Depletion of the lipid raft constituents, sphingomyelin and ganglioside, decreases serotonin binding at human 5-HT7(a) receptors in HeLa cells

Aim: The localization and function of several G protein‐coupled receptors, including β‐adrenergic receptors and NK 1 receptors, are regulated via lipid rafts in the plasma membrane. These domains are enriched in cholesterol, gangliosides and sphingolipids, and play an important role in regulating signal transduction in most cell types. Serotonin (5‐hydroxytryptamine, 5‐HT), acting via 14 different receptors, regulates as diverse effects as mood, metabolism and smooth muscle contraction. 5‐HT₇ receptors are involved in the regulation of depression, circadian rhythms, thermoregulation and vasodilatation. Ligand binding and signalling via the 5‐HT₇ receptor are regulated by membranous cholesterol.
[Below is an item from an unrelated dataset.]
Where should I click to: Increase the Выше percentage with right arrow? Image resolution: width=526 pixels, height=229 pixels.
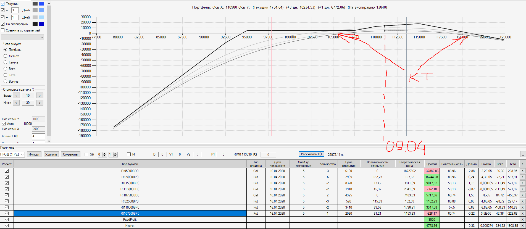(x=40, y=96)

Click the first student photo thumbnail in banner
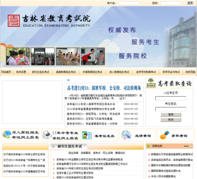pos(18,56)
Here we investigated the role of sphingomyelin and gangliosides on binding of 5‐HT to 5‐HT₇ receptors to further examine the role of lipid raft constituents on 5‐HT₇ receptor function. Methods: HeLa cells stably transfected with the human 5‐HT₇ receptor were treated with Fumonisin B₁ or (±)‐threo‐1‐Phenyl‐2‐decanoylamino‐3‐morpholino‐1‐propanol (PDMP) to reduce sphingomyelin or ganglioside levels, respectively. The effects of these treatments were investigated by the 3‐4,5‐dimethylthiazol‐2‐yl]‐2,5‐diphenyl‐tetrazolium bromide (MTT) viability assay, cholesterol analysis and ³H]5‐HT binding studies on intact cells. Results: Treatments with 20 μm Fumonisin B₁ for 24 h or with 10 μm PDMP for 48 h had no effects of total levels if 5‐HT₇ receptors, but caused significant decreases in maximum ³H]5‐HT binding to 5‐HT₇ receptors. The effects were cholesterol‐independent as levels of cholesterol remained unaffected by either treatment. Conclusion: These data demonstrate a role for sphingomyelin and gangliosides in regulating binding of ³H]5‐HT to 5‐HT₇ receptors. These observations further strengthen that actions of 5‐HT via 5‐HT₇ receptors are dependent upon lipid raft integrity.